The Court of Justice chose not to follow the Advocate General and ruled instead that Article 4 merely imposed procedural obligations on national governments. As a result, it could not be invoked by a private party before a national court. The Court’s reading of Article 4(1) sought to locate it in the context of the remaining provisions of Article 4. These include the obligation to conduct a review of national law under Article 4(2), and to report the results to the Commission under Article 4(5), by the transposition deadline for the Directive. On this view, Article 4(1) was ‘addressed solely to the competent authorities of the member states’ and did not impose any obligations on national courts.Footnote 23 The Court was keen to indicate that its interpretation of Article 4(1) did not deprive it of effect, noting that member states were ‘required to comply in full’ with their obligations under the provision, and ‘could have been obliged to amend their national legislation on temporary agency work’.Footnote 24 Presumably, the Commission would have been able to bring infringement proceedings had a member state simply opted to maintain in force disproportionate restrictions on the use of temporary agency work. However, the Court emphasised the discretion afforded to member states to decide how best to reform their national legislation:
… the fact remains that the Member States are, to that end, free either to remove any prohibitions and restrictions which could not be justified… or, where applicable, to adapt them in order to render them compliant…Footnote 25
Article 4(1) restricted ‘the scope of the legislative framework open to the member states’ but did not require ‘any specific legislation to be adopted’.Footnote 26 This nuanced result could not be achieved by permitting scrutiny by the national courts.
The Court’s approach in AKT contrasts with its approach to a similar clause in the Directive on Part-Time Work interpreted in the Michaeler case.Footnote 27 In Michaeler, a firm was fined a substantial sum of money by the Italian authorities because it had failed to comply with a statutory requirement to send a copy of each part-time worker’s contract to the labour inspectorate within 30 days of signing it. The firm argued that the notification requirement was an ‘obstacle’ to part-time work and was therefore contrary to the Directive. The Italian government argued that it was justified as a proportionate means of combating the problem of undeclared work. The Court held that the requirement was incompatible with the Directive: ‘The combination of that administrative formality and that system of penalties acts to discourage employers from making use of part-time work.’Footnote 28 It based its conclusion on the fact that there was no equivalent requirement for full-time contracts (making the requirement discriminatory) and on the existence of alternative methods for tackling undeclared work. In contrast to AKT, it was assumed in Michaeler (without a detailed discussion either in the Advocate General’s Opinion or the Court’s ruling) that the requirement on the member state to review and remove disproportionate ‘obstacles’ to part-time working was not simply a matter for the national authorities’ discretion but could be enforced directly by the national courts through the disapplication of the offending ‘obstacles’.Footnote 29
At first sight, there are clear parallels between the provision in the Directive on Part-Time Work at issue in Michaeler and Article 4 of the Directive on Temporary Agency Work at issue in AKT. The most plausible explanation for the difference in the two decisions seems to be the textual difference between the two Directives.

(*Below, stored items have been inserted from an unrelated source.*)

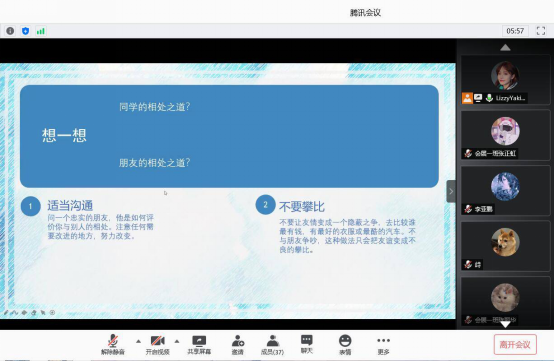This screenshot has height=362, width=554.
Task: Expand audio options arrow beside microphone
Action: pos(138,341)
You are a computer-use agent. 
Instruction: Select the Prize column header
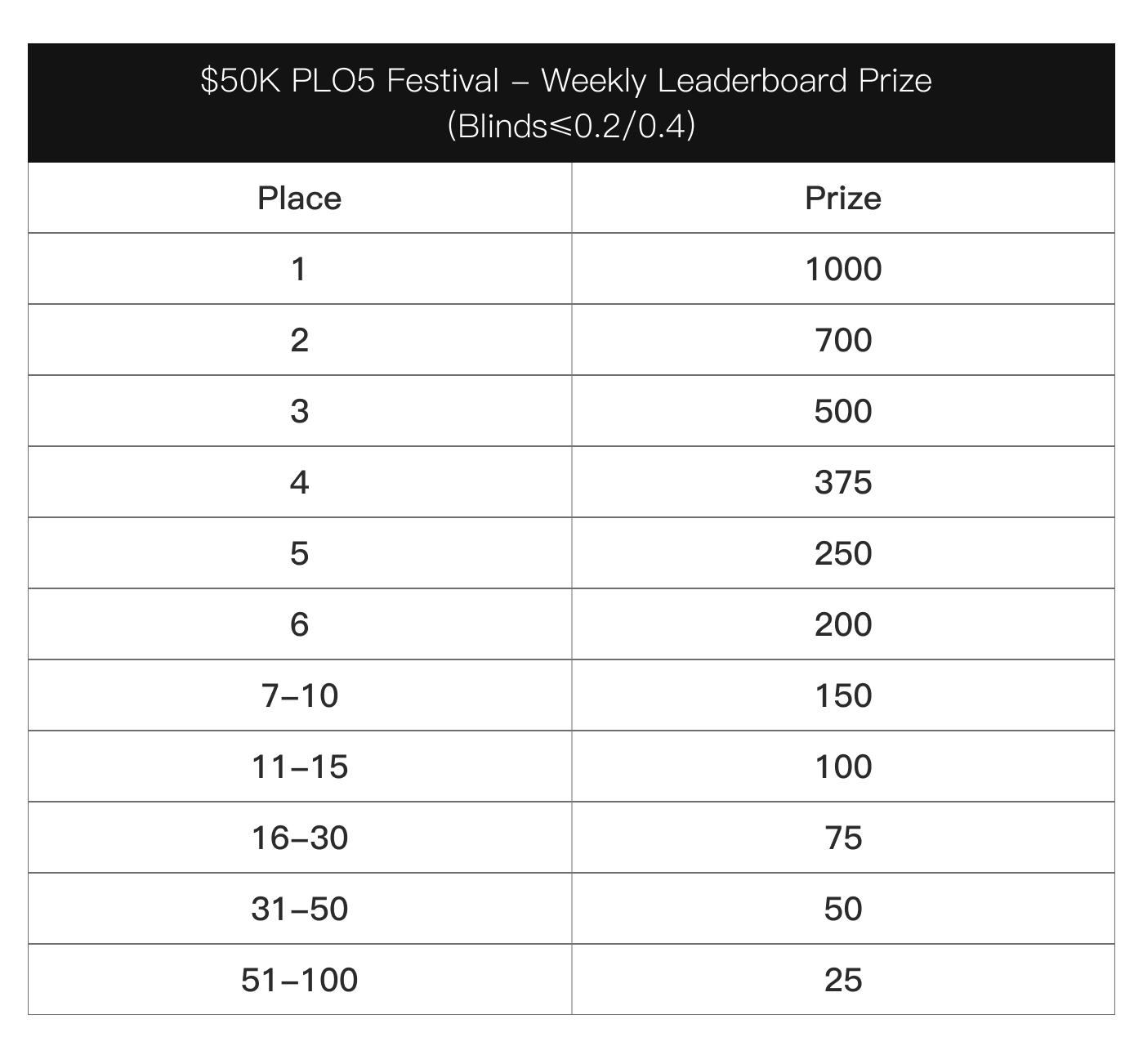tap(843, 198)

Article 4(2) of the Directive on Temporary Agency Work places a clear obligation on the member states to conduct a review of restrictions on temporary agency work by a deadline, and Article 4(5) requires that the review be reported to the Commission. These procedural obligations have no equivalent in the Directive on Part-Time Work, which may support the conclusion that the Directive on Temporary Agency Work is intended only to produce procedural effects. A possible textual counter-argument is that Article 4(1) of the Directive on Temporary Agency Work is much more specific than the parallel provision in the Directive on Part-Time Work about the circumstances in which restrictions may be justified – suggesting a substantive obligation – but, as we saw above, the Court’s response to this was to treat Article 4(1) as applying only to the review required by the remaining provisions of Article 4, and not as a free-standing provision.Footnote 30 More generally, it is possible that the Court’s tougher stance on the Directive on Part-Time Work reflects the broader normative point that part-time work may be beneficial to workers (and is expressly promoted by the DirectiveFootnote 31 ) whereas the same is not true of agency work.
Conclusion
What I have sought to demonstrate in this section is the complexity of the interpretive task now facing the Court in dealing with the directives on atypical work, given that they are not straightforwardly about laying down a set of minimum rights for workers. In pursuit of the flexicurity agenda, these directives may require member states to review restrictions on the use of non-standard working in order to make these forms of work more readily available, which in turn may require the repeal of pre-existing measures in national law that would traditionally have been seen as worker-protective. This presents a challenge for the Court in identifying ‘Social Europe’. If it takes a strict line on non-regression and limits the scope of the review requirements, it risks accusations that it is protecting (already well-protected) workers in standard employment arrangements at the expense of those in non-standard work or the unemployed, and is not reflecting the full range of aims in the directives in its interpretation. If it relaxes its stance on non-regression and allows review requirements to be the subject of litigation in the national courts, it risks accusations that it is abandoning traditional notions of worker protection altogether. This is a much more difficult set of considerations for the Court to navigate and it is not surprising that it has done so with varying degrees of success.
Age discrimination
EU law on age discrimination offers another illustration of the increased complexity of the Court’s interpretive task, for two reasons.Footnote 32 First, in a significant departure from the treatment of other protected characteristics, there is a general justification defence available in respect of direct discrimination on grounds of age.Footnote 33 This has generated a large body of case law as the Court has been called upon to give guidance on the application of the proportionality test to some of the many examples of age-related criteria commonly in use in the labour market, with little or no guidance from the EU legislature.Footnote 34 Second, in some cases at least, it is possible to portray the issue as a clash between the competing interests of different groups of workers, making it more difficult for the Court to discern what would constitute a worker-protective decision.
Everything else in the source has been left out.